> [TASK OBJECTIVE] Restate the whole of the data below word for word, skipping the images.

Dataset entries
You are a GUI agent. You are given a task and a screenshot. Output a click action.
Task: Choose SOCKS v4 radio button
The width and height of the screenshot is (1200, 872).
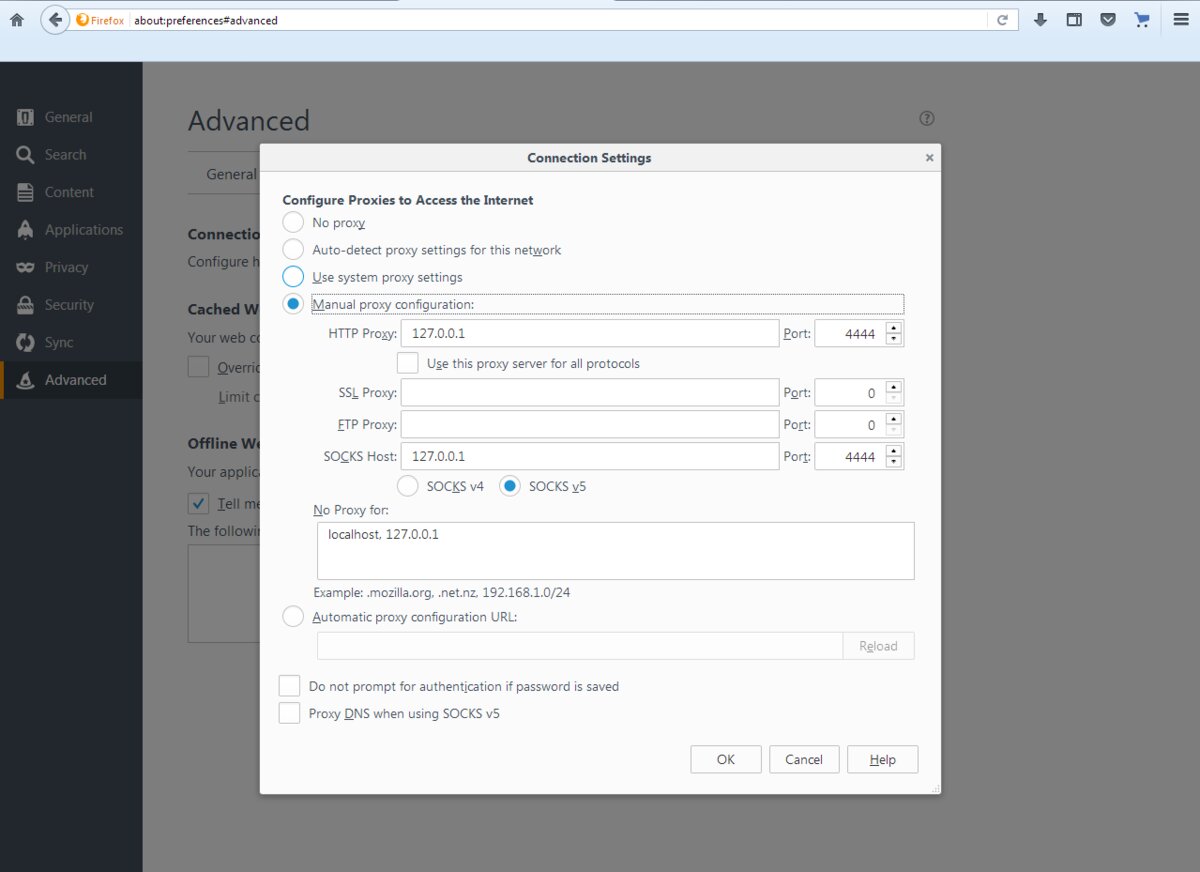pyautogui.click(x=408, y=486)
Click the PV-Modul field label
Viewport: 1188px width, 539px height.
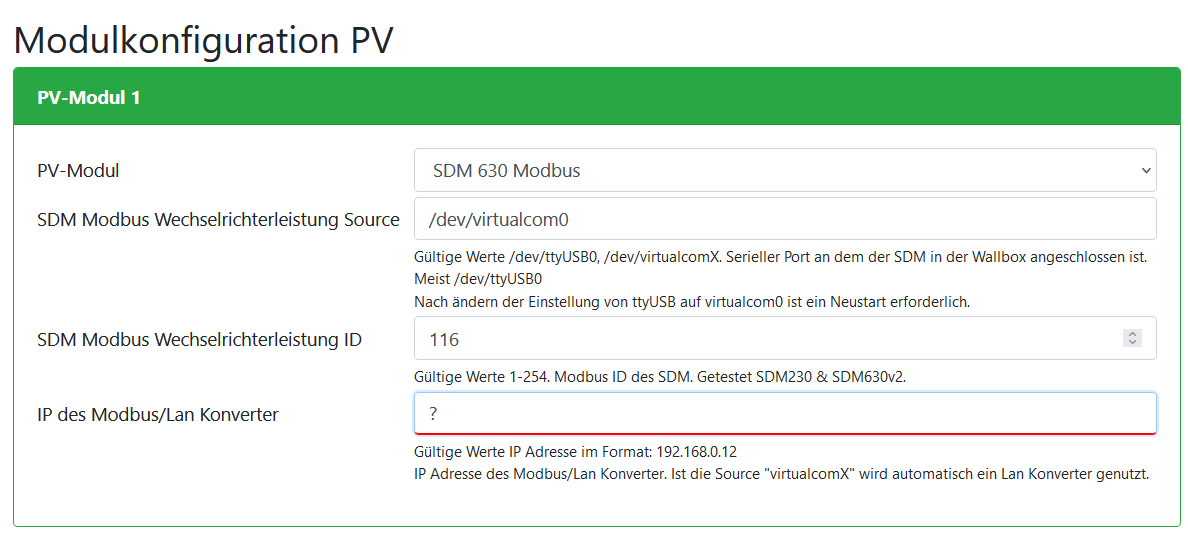coord(78,170)
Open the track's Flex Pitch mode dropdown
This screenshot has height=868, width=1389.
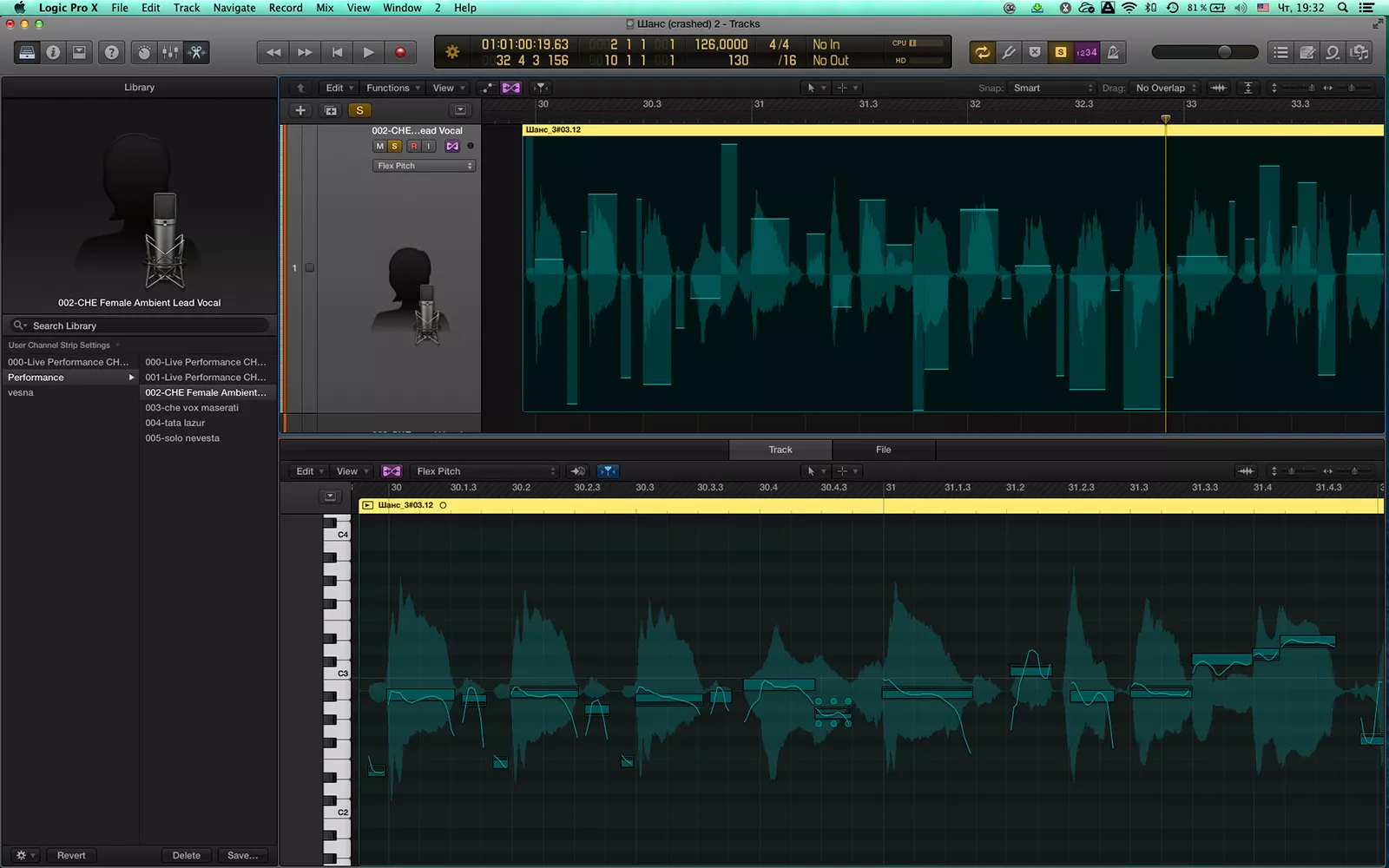[425, 166]
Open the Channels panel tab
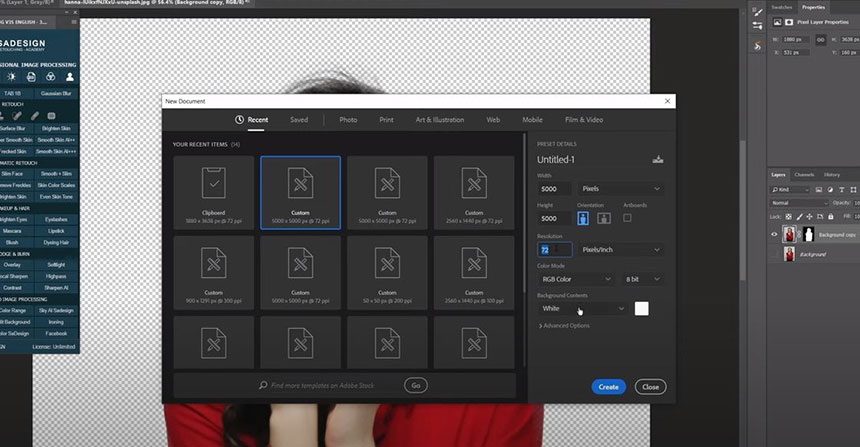The height and width of the screenshot is (447, 860). [x=804, y=175]
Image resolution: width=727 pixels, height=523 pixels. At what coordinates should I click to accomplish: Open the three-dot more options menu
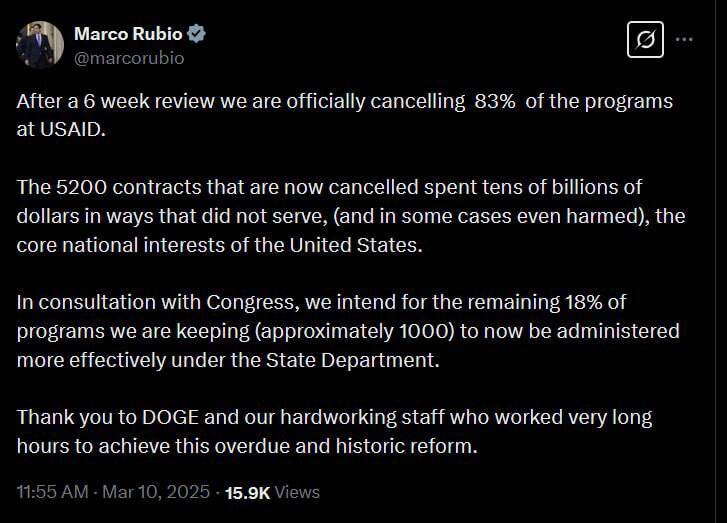tap(685, 40)
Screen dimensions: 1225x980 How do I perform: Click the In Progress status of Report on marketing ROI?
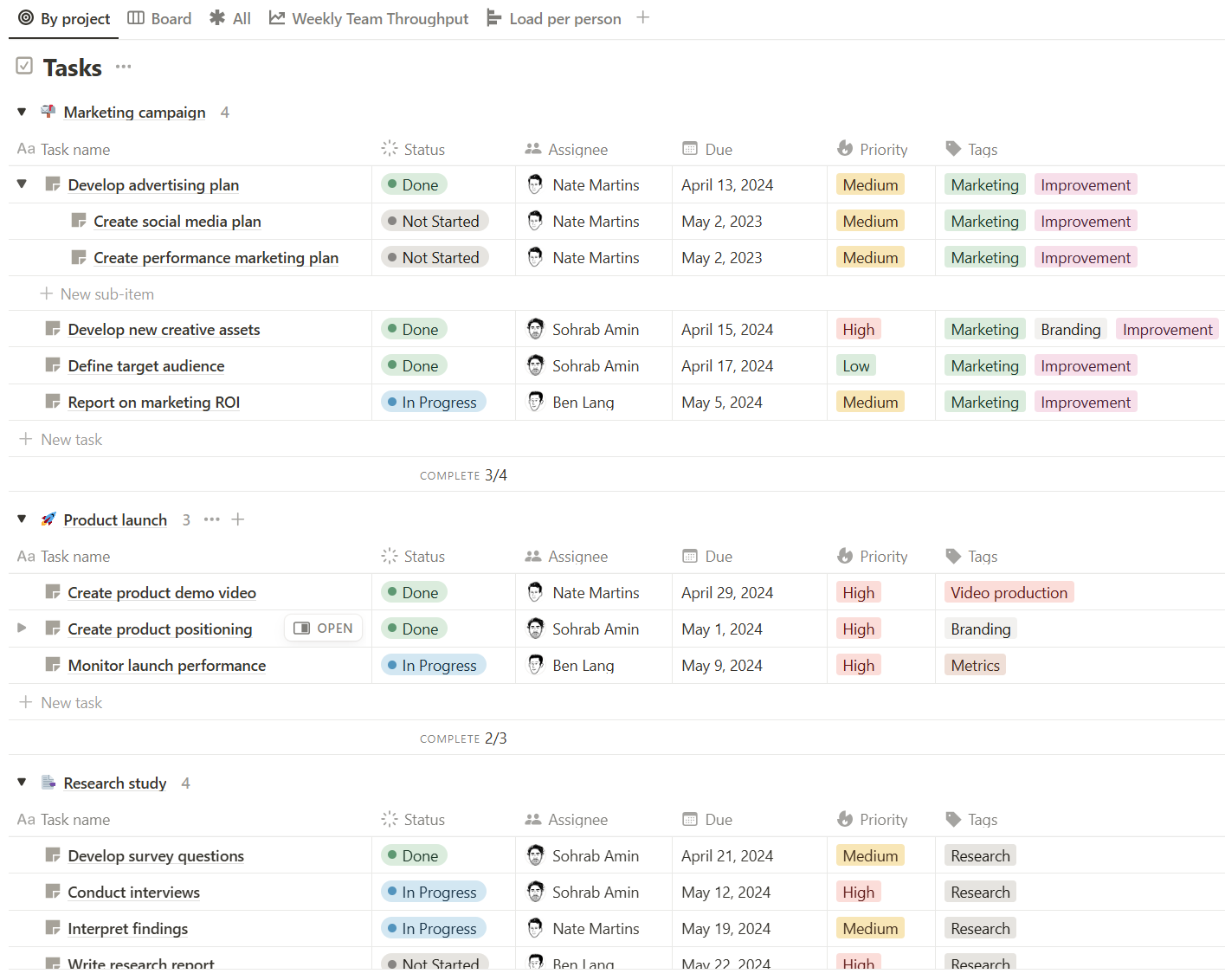(435, 403)
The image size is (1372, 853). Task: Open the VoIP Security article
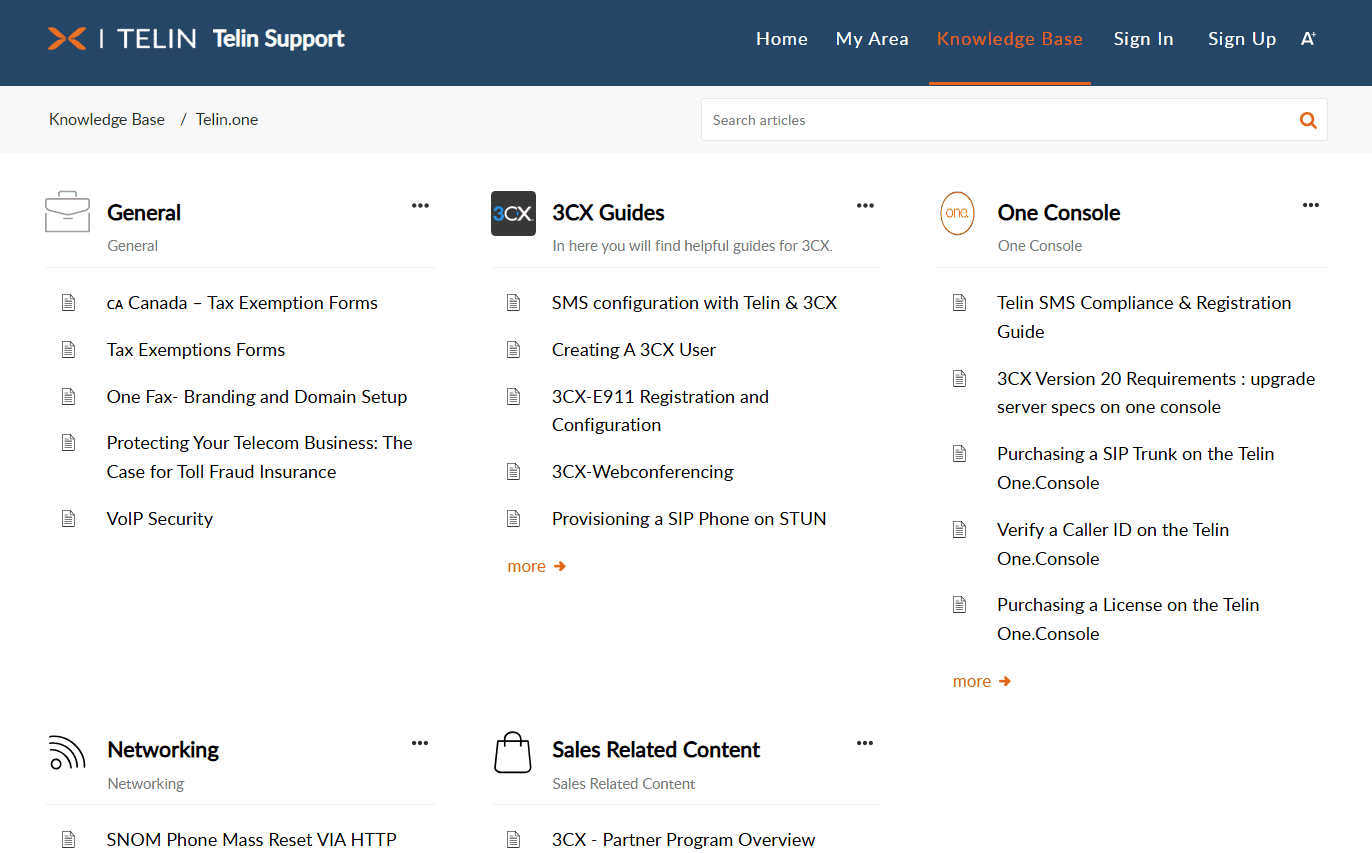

> [SOLUTION TO THIS PROBLEM]
You are a GUI agent. You are given a task and a screenshot. Output a click action.
Task: Choose SOCKS v4 radio button
The width and height of the screenshot is (1200, 872).
pyautogui.click(x=408, y=486)
Click the PV-Modul field label
Viewport: 1188px width, 539px height.
coord(78,170)
Open the track's Flex Pitch mode dropdown
This screenshot has height=868, width=1389.
[425, 166]
Open the Channels panel tab
The height and width of the screenshot is (447, 860). [x=804, y=175]
Image resolution: width=727 pixels, height=523 pixels. At what coordinates should I click to accomplish: Open the three-dot more options menu
tap(685, 40)
Screen dimensions: 1225x980 How do I perform: Click the In Progress status of Report on marketing ROI?
(435, 403)
The image size is (1372, 853). Task: Open the VoIP Security article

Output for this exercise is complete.